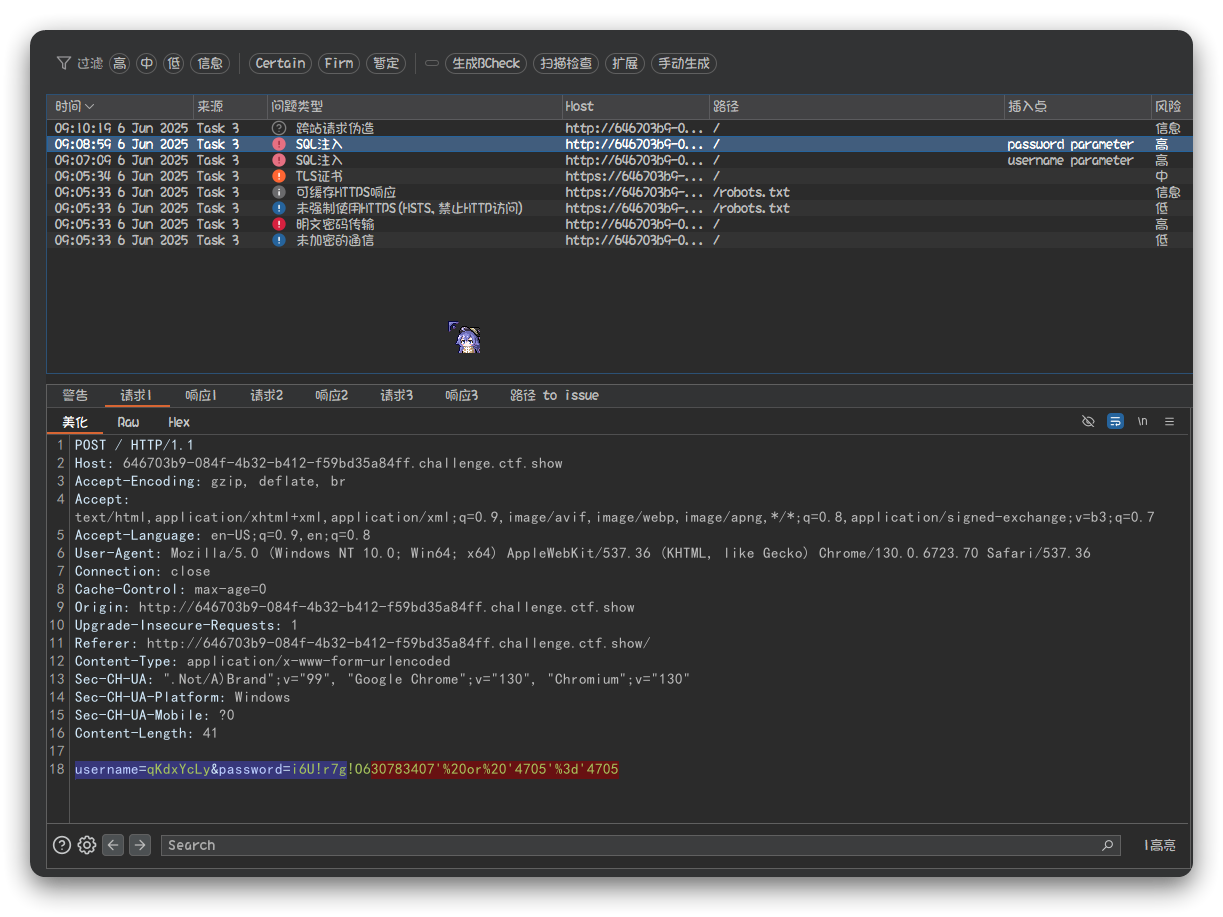Click the magnifier icon in search box

coord(1107,845)
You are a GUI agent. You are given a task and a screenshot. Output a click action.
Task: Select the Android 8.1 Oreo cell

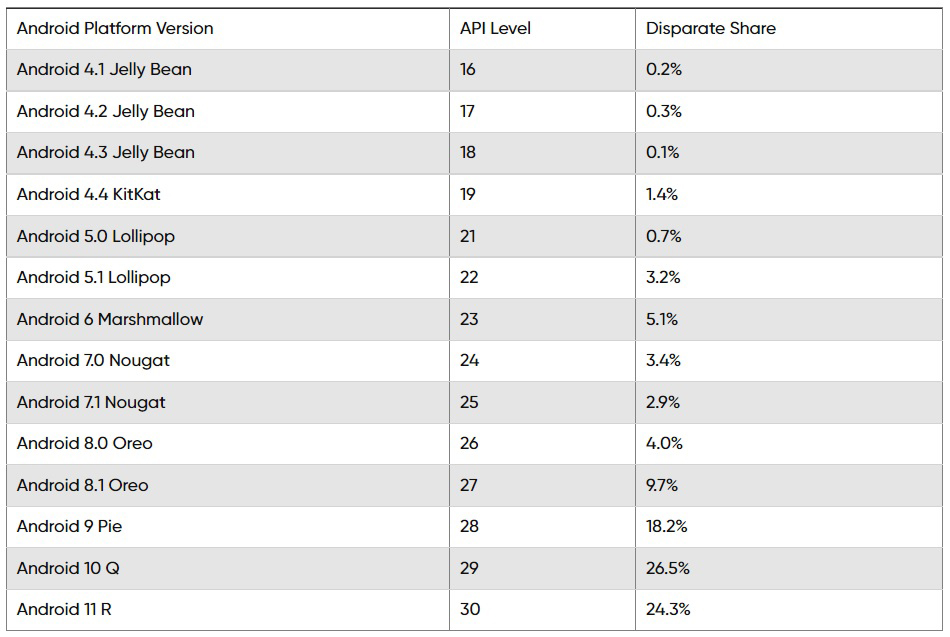coord(228,485)
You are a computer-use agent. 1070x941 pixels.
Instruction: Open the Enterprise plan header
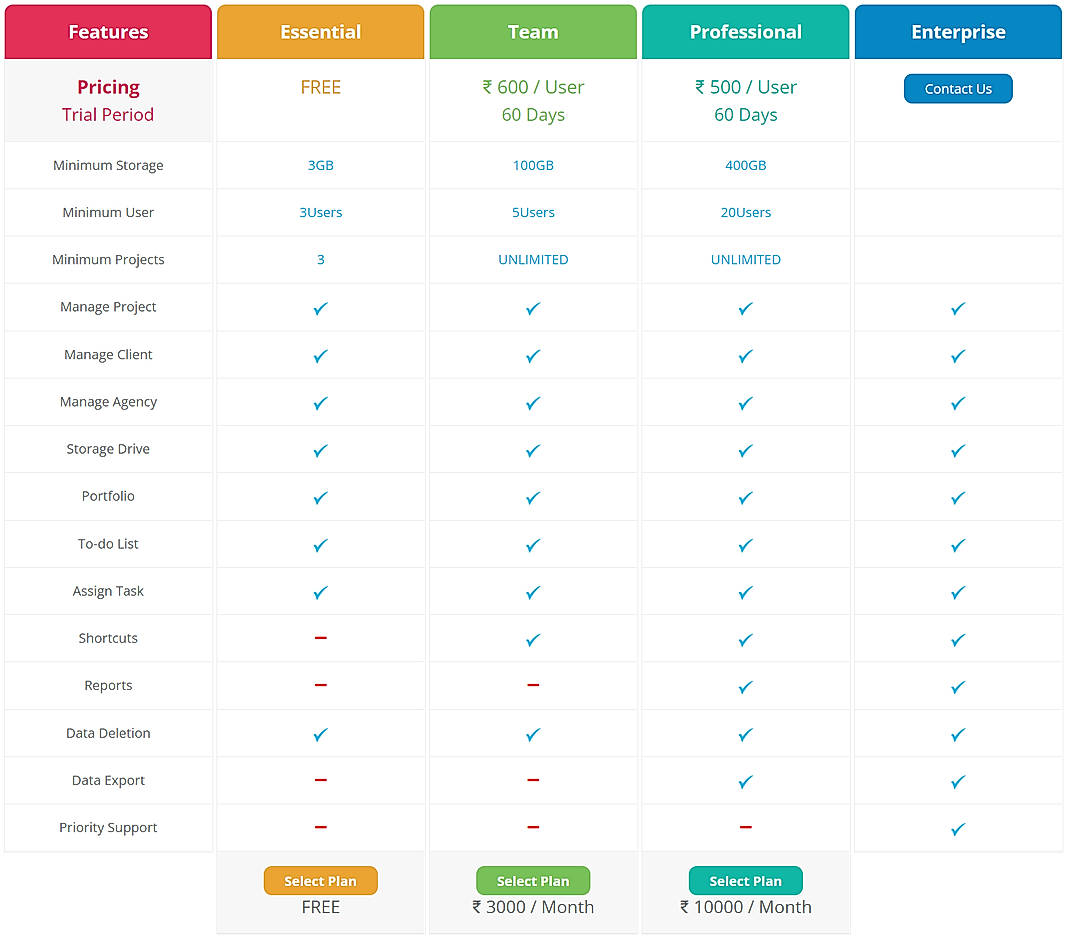pos(958,31)
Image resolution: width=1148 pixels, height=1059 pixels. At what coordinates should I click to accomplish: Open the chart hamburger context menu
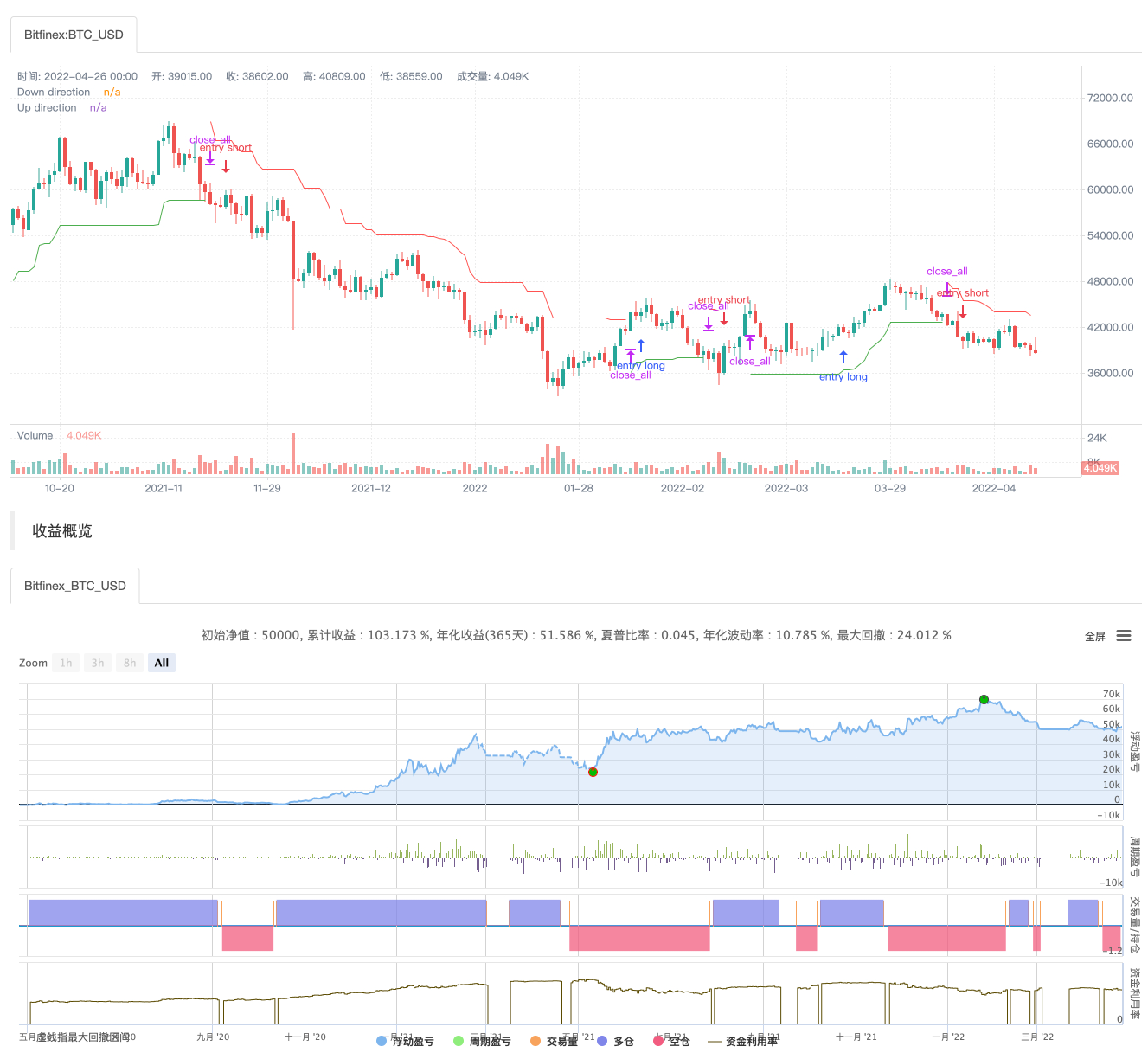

════════

• [EXERCISE BRIEF]: Convert the listing above into a JSON list of strings, with one string for each line and no blank lines. Leave the pictures out.

• [THE RESPONSE]:
[
  "Click the magnifier icon in search box",
  "coord(1107,845)",
  "You are a GUI agent. You are given a task and a screenshot. Output a click action.",
  "Task: Select the Android 8.1 Oreo cell",
  "coord(228,485)",
  "You are a computer-use agent. 1070x941 pixels.",
  "Instruction: Open the Enterprise plan header",
  "pos(958,31)",
  "Image resolution: width=1148 pixels, height=1059 pixels. At what coordinates should I click to accomplish: Open the chart hamburger context menu"
]